--- Begin Records shown ---

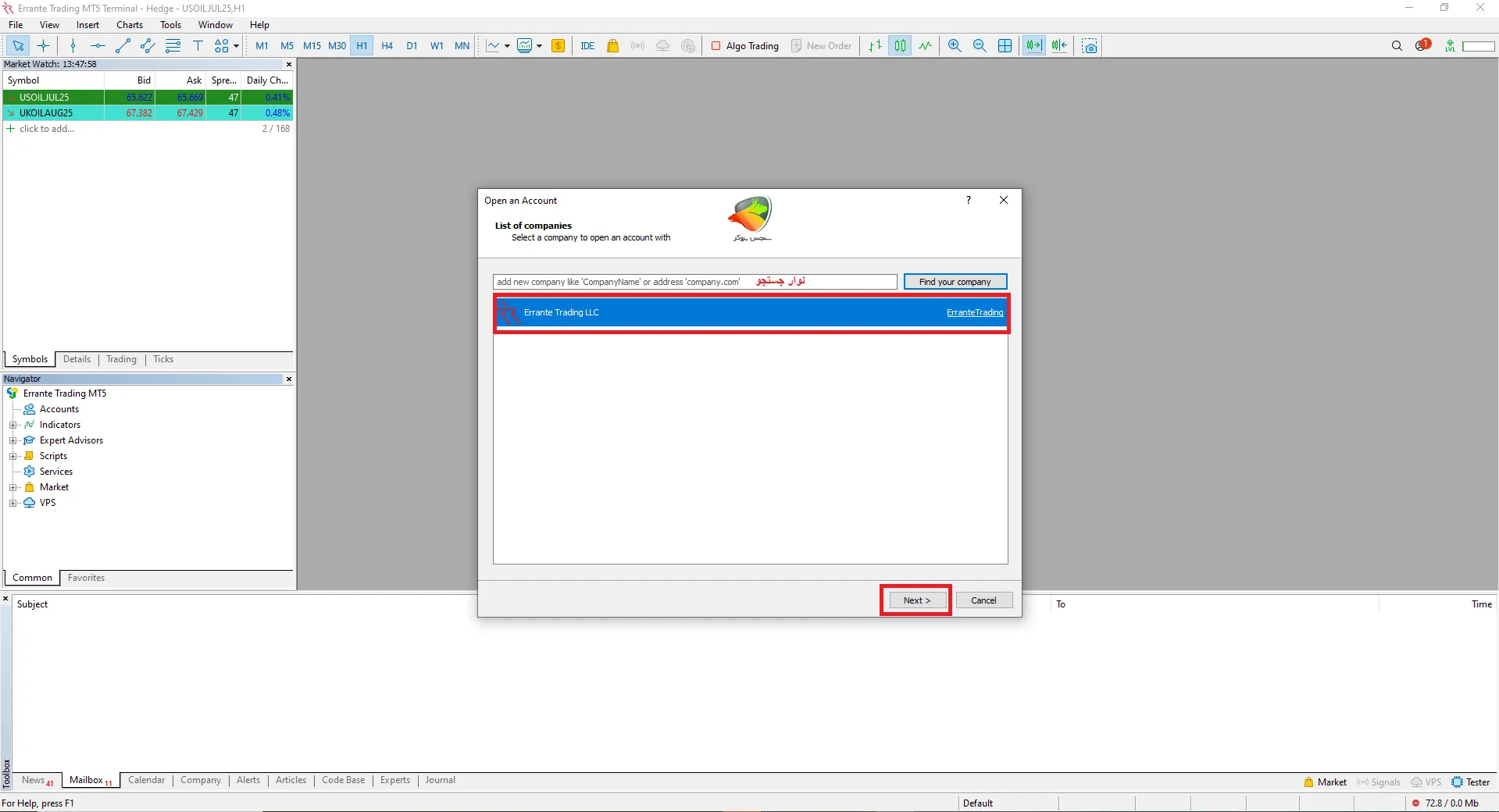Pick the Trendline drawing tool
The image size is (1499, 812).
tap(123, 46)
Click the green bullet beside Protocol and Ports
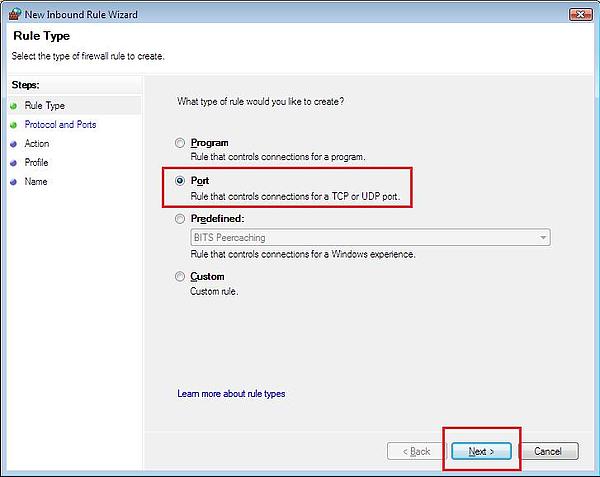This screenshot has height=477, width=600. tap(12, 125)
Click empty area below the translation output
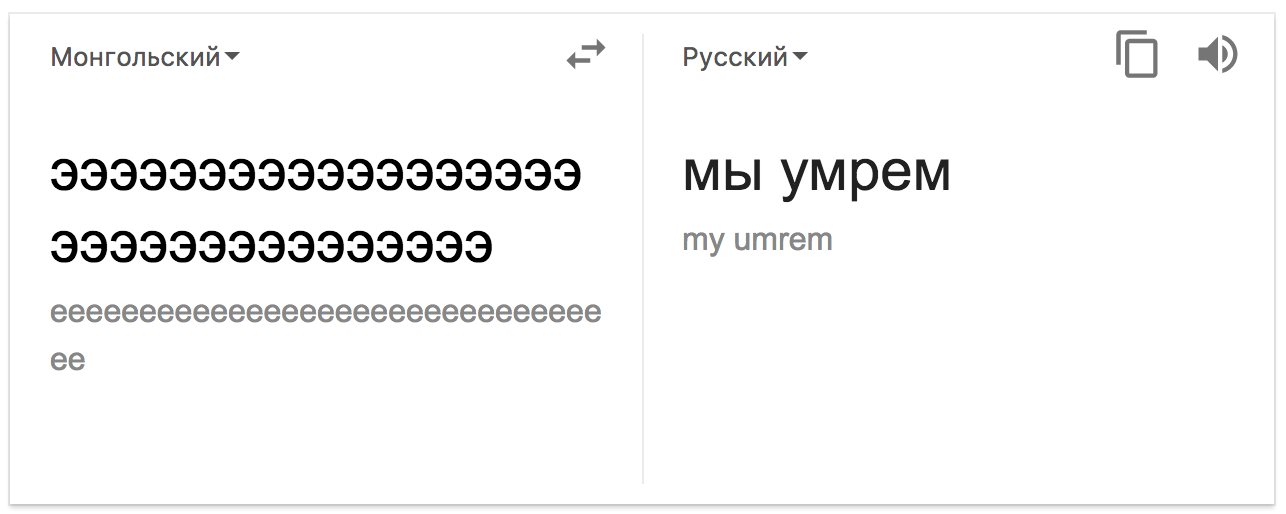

--- End Records shown ---

● **What you are asked to do**
Transcribe every row above word for word, omitting the pictures.

● **Answer**
Pick the Trendline drawing tool
The image size is (1499, 812).
tap(123, 46)
Click the green bullet beside Protocol and Ports
This screenshot has height=477, width=600. tap(12, 125)
Click empty area below the translation output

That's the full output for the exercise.